MegaBoom, clock trees, macro placement and global routing congestion #4522

oharboe · 2024-01-11T06:33:55Z

oharboe
Jan 11, 2024
Collaborator

How can I tell if clock skew is increasing the minimum clock period for a design?

Here is my current understanding:

If two flip flops are not connected, then the clock skew between the clocks that drive those two flip flops doesn't matter because there is no timing path between these two flip flops.

Skew can be good and it can be bad.
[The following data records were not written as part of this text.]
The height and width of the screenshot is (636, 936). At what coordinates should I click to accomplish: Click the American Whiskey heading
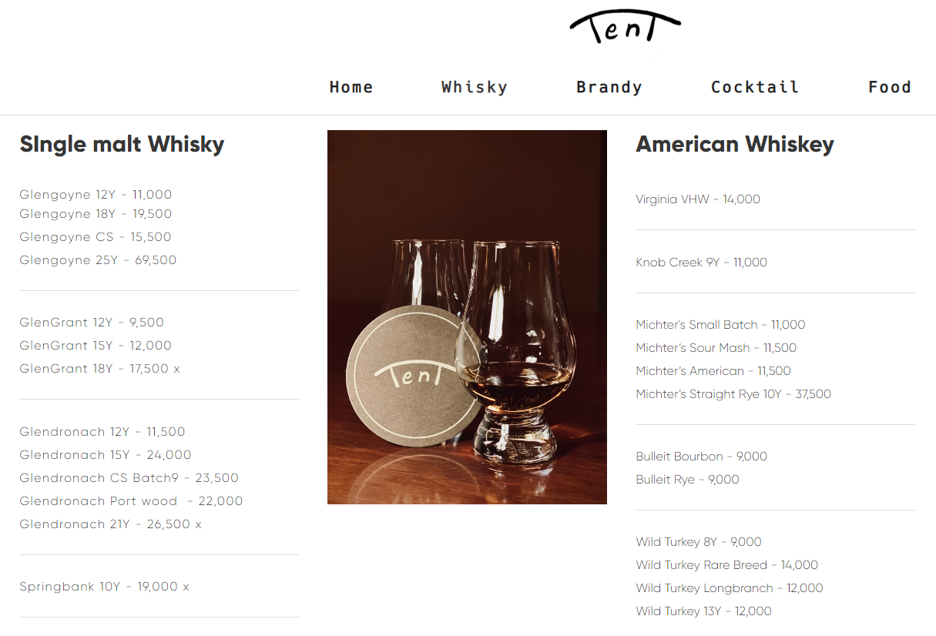[735, 144]
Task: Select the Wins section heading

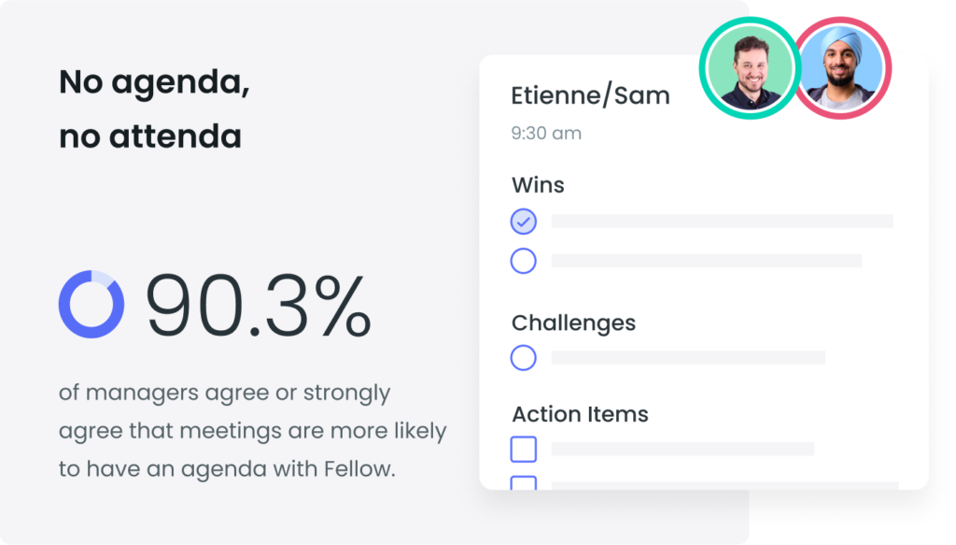Action: tap(538, 185)
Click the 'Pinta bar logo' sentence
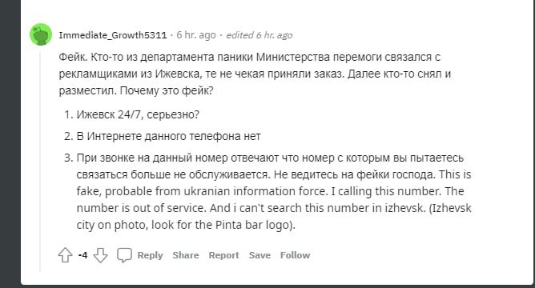The width and height of the screenshot is (535, 288). coord(186,225)
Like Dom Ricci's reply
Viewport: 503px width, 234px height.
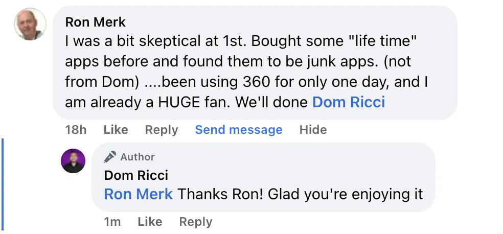click(x=150, y=222)
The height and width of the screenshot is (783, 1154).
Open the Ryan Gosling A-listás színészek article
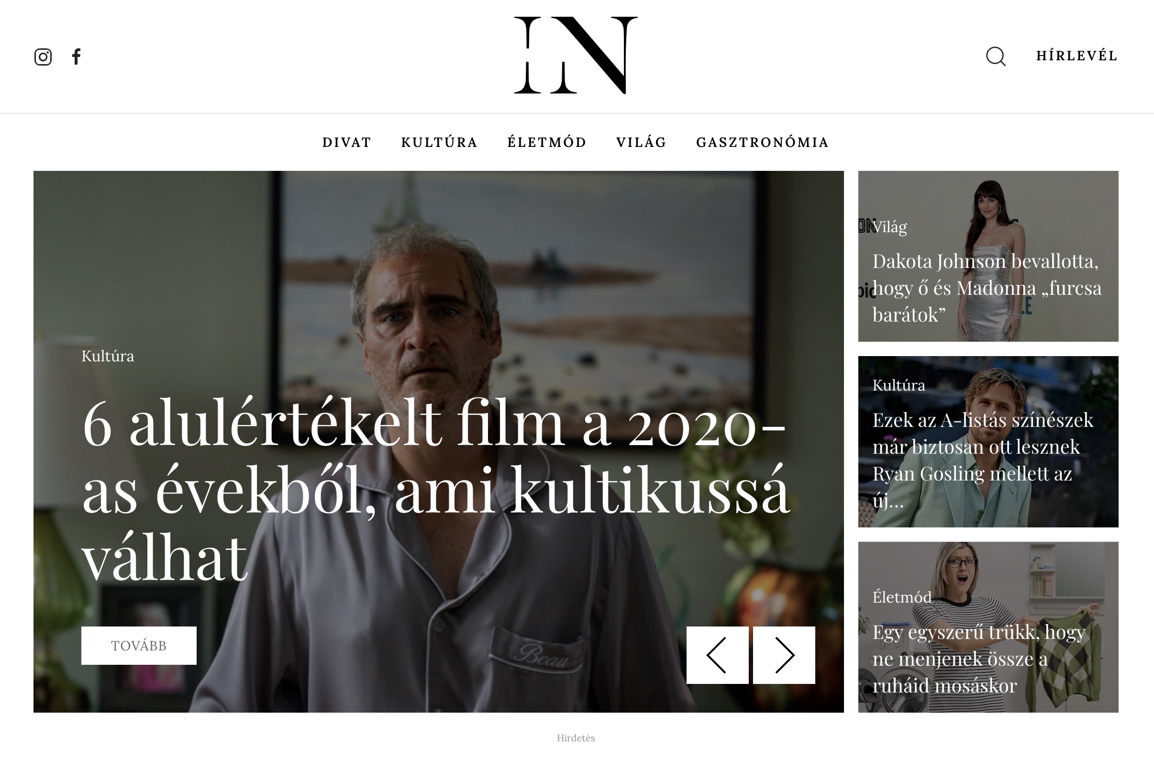(983, 460)
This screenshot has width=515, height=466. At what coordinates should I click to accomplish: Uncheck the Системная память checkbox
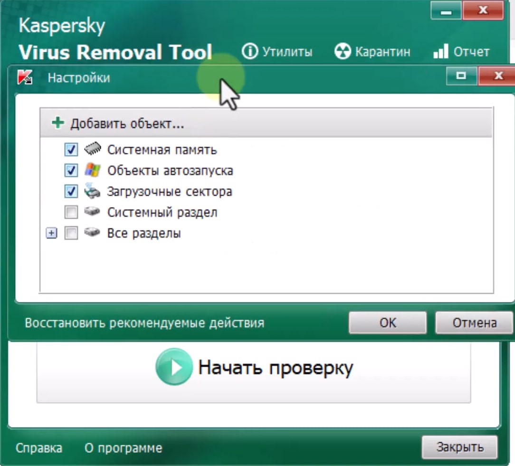[x=70, y=150]
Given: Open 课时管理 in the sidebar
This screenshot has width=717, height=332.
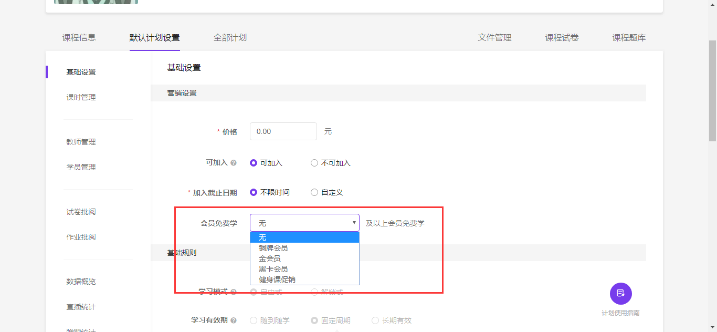Looking at the screenshot, I should pos(81,97).
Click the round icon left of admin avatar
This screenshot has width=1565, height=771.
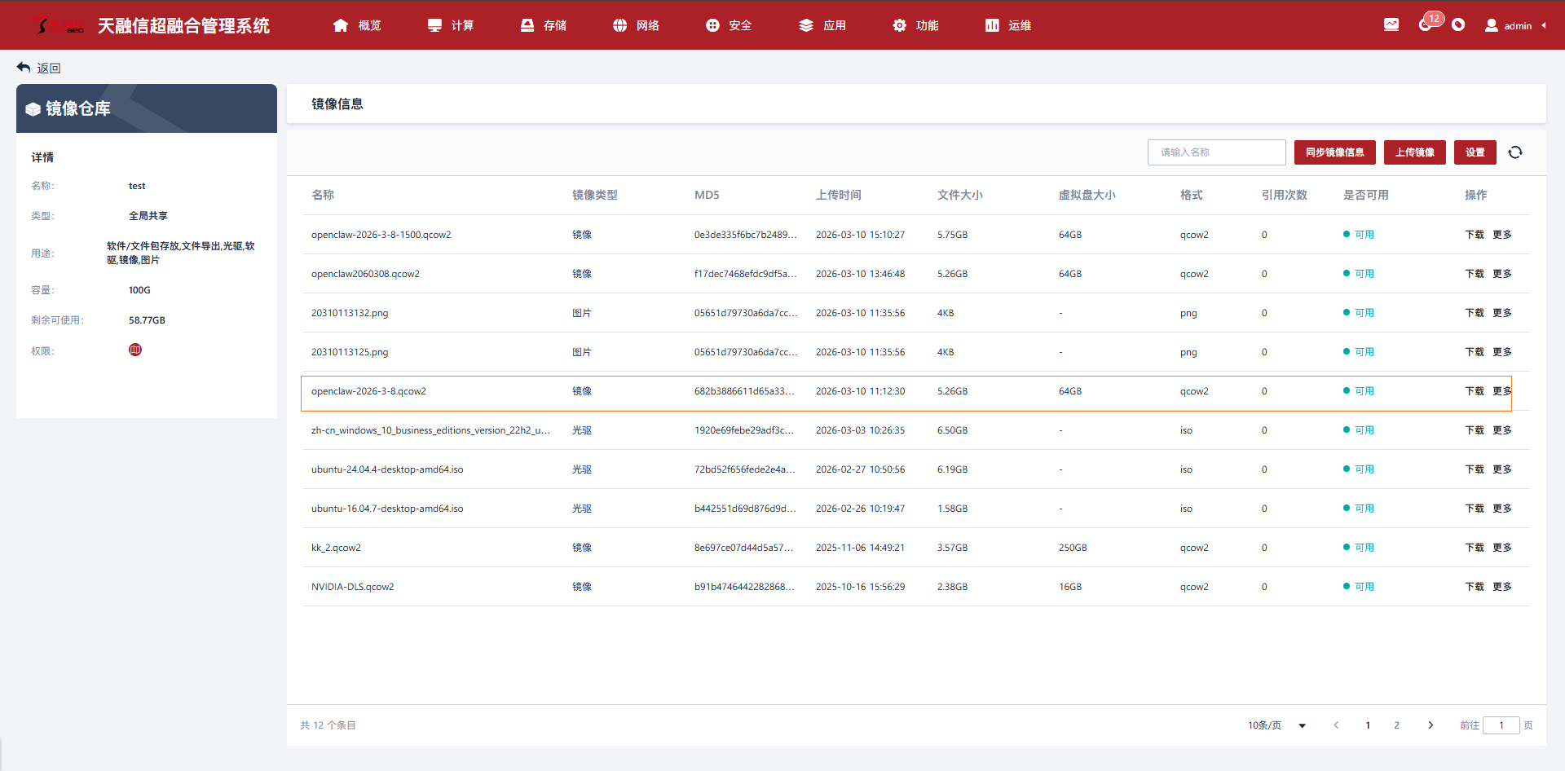pos(1458,25)
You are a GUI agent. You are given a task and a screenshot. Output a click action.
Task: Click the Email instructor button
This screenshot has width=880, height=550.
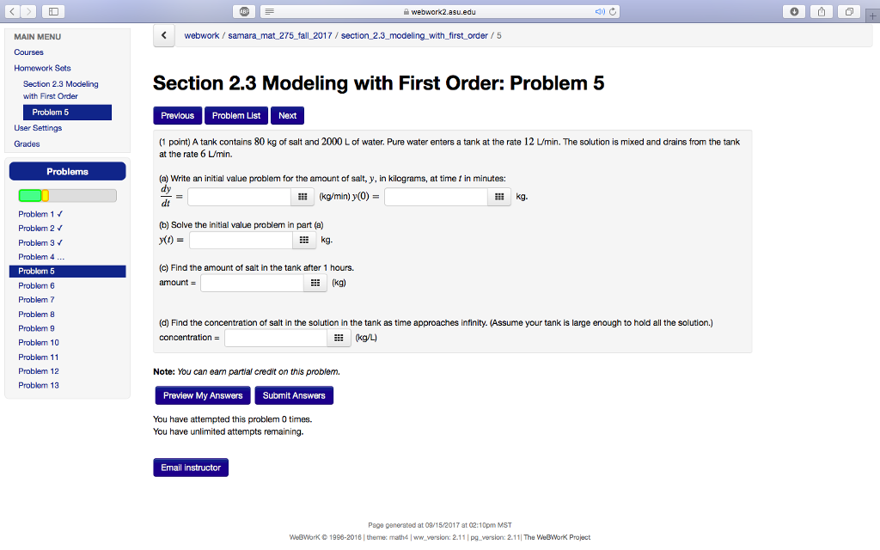coord(190,467)
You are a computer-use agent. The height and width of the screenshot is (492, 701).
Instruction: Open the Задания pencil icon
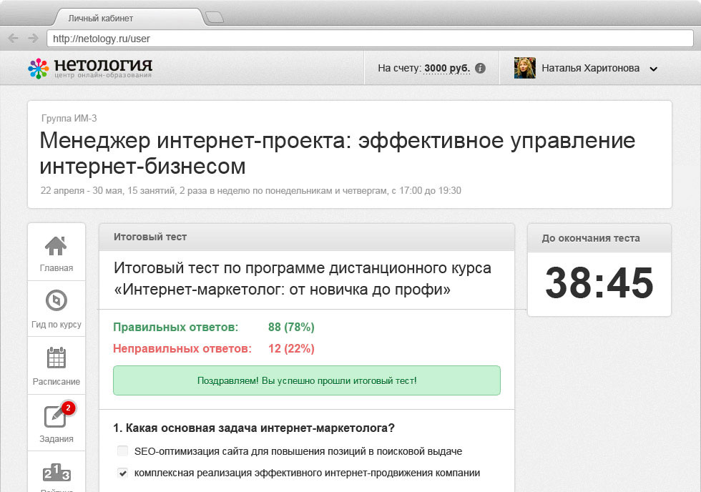pos(56,415)
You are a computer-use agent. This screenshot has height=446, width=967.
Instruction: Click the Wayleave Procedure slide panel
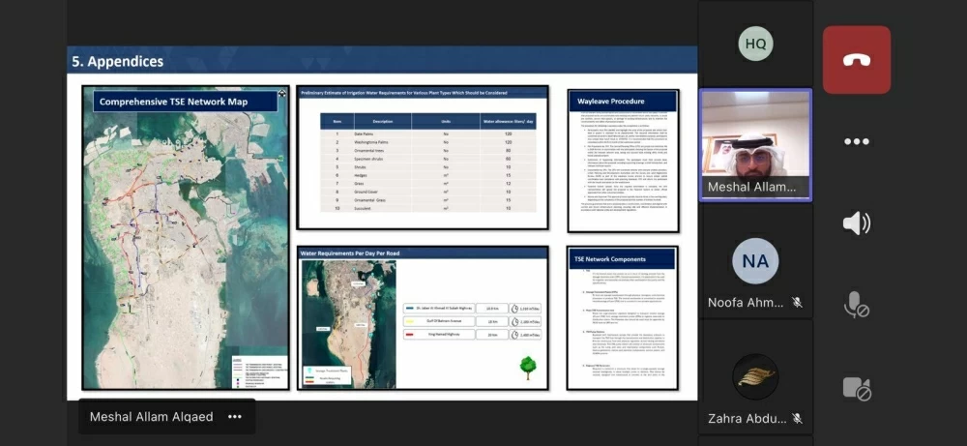pyautogui.click(x=623, y=161)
If there is a long timing path between two flip flops, then a negative skew for the starting flip flops or postivive skew for the capturing flip flop would make it easier to meet timing.

As a first order approximation though, the CTS will try to minimize clock skew, because in the end a very large clock skew will catch up with you and increase the minimum clock period.

Latest MegaBoom update:

I have modified MegaBoom so that it no longer has a PLL, but a clock for the TileLink (top level memory/peripheral interface) and for the RISC-V core.

As I understand, though I don't know the code very well, the RISC-V core is connected to the TileLink via an asynchronous FIFO(or equivalent thereof).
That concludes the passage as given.